__Goal__
Reproduce the following passage about the Plum Pudding Model in full, word for word.

__Passage given__

In the Plum Pudding Model, electrons are represented as negative plums embedded in a positive pudding. This name became popular and is still commonly used to refer to the model.
Knowledge can be acquired through acquaintance, such as knowing the color of a tree, or through description when direct acquaintance is not possible. Descriptions of phenomena are called models.
However, descriptive knowledge is based on other descriptions. For example, to understand how colors are created, we must first understand the structure of an atom, which itself can only be comprehended through descriptions, as it is a million times thinner than a strand of human hair. J.J. Thomson’s Plum Pudding Model was one such description of an atom, which was considered the most fundamental building block of matter at that time.
The Discovery of the Electron
When a voltage is applied between a positive and negative electrode in a vacuum chamber, the glass behind the positive electrode starts to glow. This phenomenon is called fluorescence. The rays that travel between the electrodes and create the glow are invisible. Physicists referred to these rays as cathode rays since they originated from the negative electrode.
(Photo Credit: Wikimedia Commons)

__Collected data__

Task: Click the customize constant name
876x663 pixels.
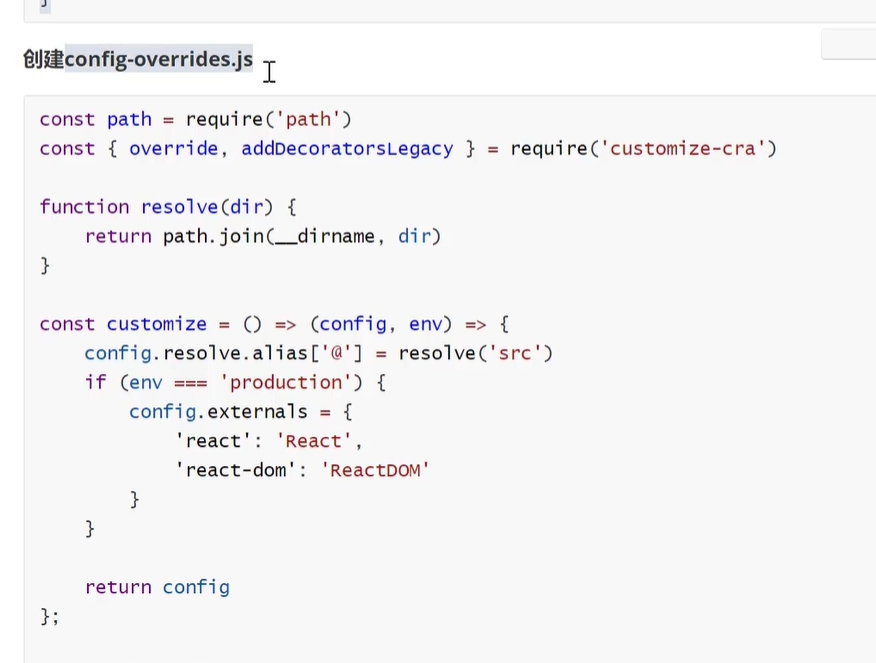Action: click(x=156, y=324)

__Result of the exercise__
In the Plum Pudding Model, electrons are represented as negative plums embedded in a positive pudding. This name became popular and is still commonly used to refer to the model.
Knowledge can be acquired through acquaintance, such as knowing the color of a tree, or through description when direct acquaintance is not possible. Descriptions of phenomena are called models.
However, descriptive knowledge is based on other descriptions. For example, to understand how colors are created, we must first understand the structure of an atom, which itself can only be comprehended through descriptions, as it is a million times thinner than a strand of human hair. J.J. Thomson’s Plum Pudding Model was one such description of an atom, which was considered the most fundamental building block of matter at that time.
The Discovery of the Electron
When a voltage is applied between a positive and negative electrode in a vacuum chamber, the glass behind the positive electrode starts to glow. This phenomenon is called fluorescence. The rays that travel between the electrodes and create the glow are invisible. Physicists referred to these rays as cathode rays since they originated from the negative electrode.
(Photo Credit: Wikimedia Commons)